Lead is a heavy metal, and exposure to even small amounts of it poses significant health risks. Lead poisoning is irreversible and there is no cure. Children are most susceptible, and even low levels of exposure can cause reduced IQs, learning disabilities and developmental problems. High levels of exposure can cause mental retardation, comas, convulsions, and death. Once we became aware of the real and serious hazards of lead, we took concrete steps to remove it from our surroundings. Since 1977, lead has been banned in paint used in all residential and public properties. We’ve also reduced or removed lead from gasoline, electronics, and construction materials. But one very significant source of lead remains: lead acid batteries. According to the World Health Organization (WHO), today around 85% of the world’s lead consumption is for the production of lead acid batteries.
The fact is, lead acid battery power is neither safe nor sustainable, and when you begin to look at how complicated and dangerous the Total Battery Management system really is, the Rube Goldberg Machine begins to build itself.

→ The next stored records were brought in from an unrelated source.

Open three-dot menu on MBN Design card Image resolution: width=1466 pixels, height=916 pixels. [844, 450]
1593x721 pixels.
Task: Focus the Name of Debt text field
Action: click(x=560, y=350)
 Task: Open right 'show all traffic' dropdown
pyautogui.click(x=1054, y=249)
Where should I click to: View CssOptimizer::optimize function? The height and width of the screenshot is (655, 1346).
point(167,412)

Even taken at face value – that 99% of lead is recovered in the recycling process – you’re still left with 1%. And after all, how bad could 1% really be? Just ask the residents of Vernon California.

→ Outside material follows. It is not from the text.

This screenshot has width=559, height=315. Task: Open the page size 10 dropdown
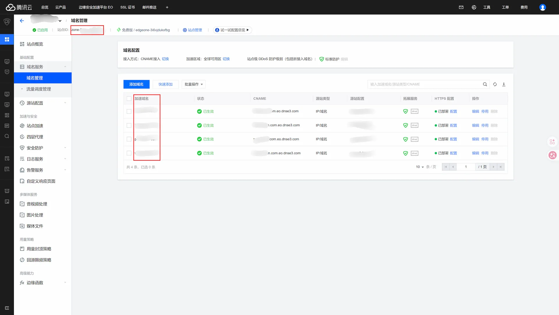coord(420,167)

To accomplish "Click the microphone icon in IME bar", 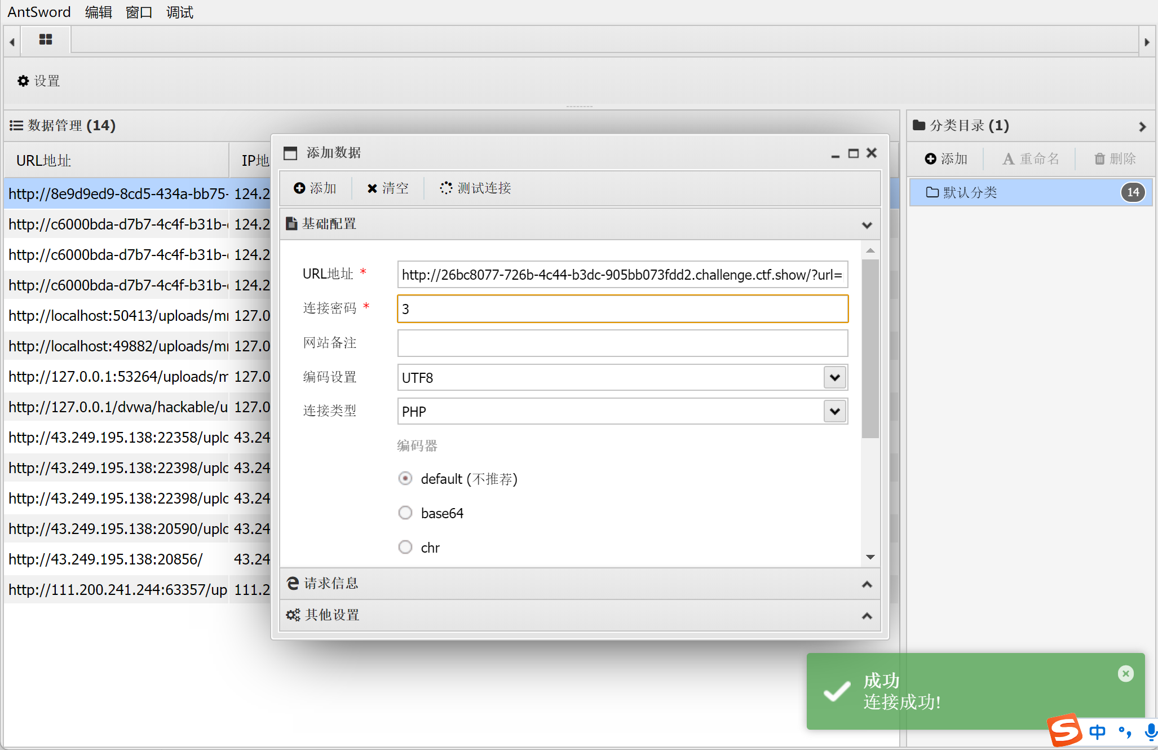I will pyautogui.click(x=1151, y=732).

A suburb of Los Angeles, Vernon was home to one of Exide’s lead acid battery recycling centers. Built in 1922, Exide took over operations in 2000. When it was operating, the lead acid smelter at the facility processed an average of 120,000 tons of lead – or approximately 11 million batteries – each year. Residents around the facility complained about the industrial pollution and the negative health impacts it had on the community. Over its last two decades of operation, regulators issued nearly 90 hazardous waste violations and sought to close the facility down, but Exide prevailed in the courts and continued to operate.

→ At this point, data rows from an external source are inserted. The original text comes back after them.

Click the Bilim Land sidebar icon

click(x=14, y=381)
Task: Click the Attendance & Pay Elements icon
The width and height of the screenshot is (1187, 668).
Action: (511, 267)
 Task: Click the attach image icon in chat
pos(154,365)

In 2013, Exide was forced to close the facility after admitting to illegally storing, disposing, and transporting hazardous waste for more than two decades. The California standard for lead in residential soil is 80 parts per million. Soil with lead above 1000 parts per million is considered hazardous waste. In 2008 lead levels in the soil around Exide were found to be 50 times the hazardous waste limit. In 2015, California’s Department of Toxic Substance Control announced that as many as 10,000 residential properties and as many as 100,000 residents may be have been affected. Now in the midst of the largest cleanup of its kind in California history, officials estimate costs could be in the hundreds of millions of dollars.
In 2020, Exide and four of its subsidiaries filed for Chapter 11 bankruptcy protection and sold substantially all its operating assets. Later that same year, a federal bankruptcy court allowed Exide to divest itself of responsibilities for multiple waste sites including Exide’s battery recycling plant in Vernon, CA. So far, Exide has avoided paying for any of the healthcare costs associated with their activities, and as long as they comply with the Federal agreement, they avoid criminal charges. But the residents of Vernon, as well as their lawyers, have not given up the fight to recover the damages Exide has caused to them, and their children, and their children’s children.
I imagine Mr. Goldberg would find great irony in a “Total Battery Management” system that was so outlandishly complicated and dangerous and provided such little value. Instead of toucans and rockets, he might depict battery change rooms and watering stations. Leaking acid might eat through strings and toxic fumes might turn large fans. Spent batteries might be flung into a smelter and “recycled” in order to perpetuate the machine, but the air, water, and soil would be damaged beyond repair. Maybe he could find humor in this “closed loop recycling system” whose very existence is predicated not on providing stored energy but rather in maintaining the status quo of a would-be monopoly hanging on to an outdated technology. And then perhaps Mr. Goldberg would be able to do what so many scientific studies, white papers, and peer-reviewed journals have failed to do: convince society that the time for lead acid batteries has passed. After all, how long will we continue to eat soup with toucans strapped to our heads before we realize there’s an easier way to wipe our chins?